I have a nested dictionary annot_dict with structure:
- key = long unique string
- value = list of dictionaries
The values, the list of dictionaries, each have structure:
- key = long unique string (a subcategory of the upper dictionary's key)
- value = list of five string items
An example of the entire structure is:
annot_dict['ID_string'] = [
{'ID_string': ['attr1a', 'attr1b', 'attr1c', 'attr1d', 'attr1e']},
{'string2' : ['attr2a', 'attr2b', 'attr2c', 'attr2d', 'attr2e']},
{'string3' : ['attr3a', 'attr3b', 'attr3c', 'attr3d', 'attr3e']},
]
The ID_string is the same as the first sub-dictionary key. This is the output of a gff3 file parser function I wrote and the real dictionary information is the genes (ID_string) and transcripts (string2, string3,...) from the genome of human chromosome 9, if anyone is familiar with the structure of that file type. The attribute lists describe biotype, start index, end index, strand, and description.
I want to put this information into a pandas DataFrame now. I want to loop through the outermost keys (the ID_strings) in the dict to make one big DataFrame containing a row for each ID_string and rows for each of its subcategories underneath it (string2, string3).
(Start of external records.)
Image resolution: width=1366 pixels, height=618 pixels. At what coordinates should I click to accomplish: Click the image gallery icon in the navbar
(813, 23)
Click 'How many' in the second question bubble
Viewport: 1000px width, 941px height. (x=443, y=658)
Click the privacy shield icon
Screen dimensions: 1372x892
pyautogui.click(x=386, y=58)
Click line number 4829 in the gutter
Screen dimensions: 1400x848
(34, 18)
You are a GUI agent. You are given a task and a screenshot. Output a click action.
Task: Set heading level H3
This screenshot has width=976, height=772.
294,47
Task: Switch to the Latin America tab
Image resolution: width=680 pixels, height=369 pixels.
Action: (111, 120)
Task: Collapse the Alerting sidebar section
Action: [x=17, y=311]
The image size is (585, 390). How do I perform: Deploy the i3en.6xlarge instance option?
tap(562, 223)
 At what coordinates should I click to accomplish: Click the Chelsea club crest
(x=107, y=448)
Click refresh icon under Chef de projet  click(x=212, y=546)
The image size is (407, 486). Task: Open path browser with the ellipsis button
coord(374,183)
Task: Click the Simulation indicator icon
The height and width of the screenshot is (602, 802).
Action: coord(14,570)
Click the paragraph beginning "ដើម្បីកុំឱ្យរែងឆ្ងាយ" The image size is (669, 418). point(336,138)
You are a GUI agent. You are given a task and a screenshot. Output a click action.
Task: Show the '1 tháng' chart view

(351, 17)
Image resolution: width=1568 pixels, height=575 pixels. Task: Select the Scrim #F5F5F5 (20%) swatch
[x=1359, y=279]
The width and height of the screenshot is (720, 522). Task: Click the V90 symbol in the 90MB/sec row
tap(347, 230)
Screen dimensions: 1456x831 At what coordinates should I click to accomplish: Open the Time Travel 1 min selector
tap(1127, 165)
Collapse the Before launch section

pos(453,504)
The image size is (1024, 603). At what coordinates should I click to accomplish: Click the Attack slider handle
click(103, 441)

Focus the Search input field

I want it to look like this:
| subunit_ID | gene_ID | start_index | end_index | strand |biotype | desc |
|------------|-----------|-------------|-----------|--------|--------|--------|
|'ID_string' |'ID_string'| 'attr1a' | 'attr1b' |'attr1c'|'attr1d'|'attr1e'|
| 'string2' |'ID_string'| 'attr2a' | 'attr2b' |'attr2c'|'attr2d'|'attr2e'|
| 'string3' |'ID_string'| 'attr3a' | 'attr3b' |'attr3c'|'attr3d'|'attr3e'|
I did look at other answers but none had quite the same dict structure as I do. This is my first question on SO so please feel free to improve the understandability of my question.